_Task to complete_.
Copy each line below without leaving any out.

Collected data:
Content starts

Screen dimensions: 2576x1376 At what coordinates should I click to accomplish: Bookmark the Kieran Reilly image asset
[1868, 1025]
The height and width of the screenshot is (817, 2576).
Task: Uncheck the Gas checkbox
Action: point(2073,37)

Content ends

_Solution_.
Screen dimensions: 2576x1376 At what coordinates should I click to accomplish: Bookmark the Kieran Reilly image asset
[1868, 1025]
The height and width of the screenshot is (817, 2576).
Task: Uncheck the Gas checkbox
Action: point(2073,37)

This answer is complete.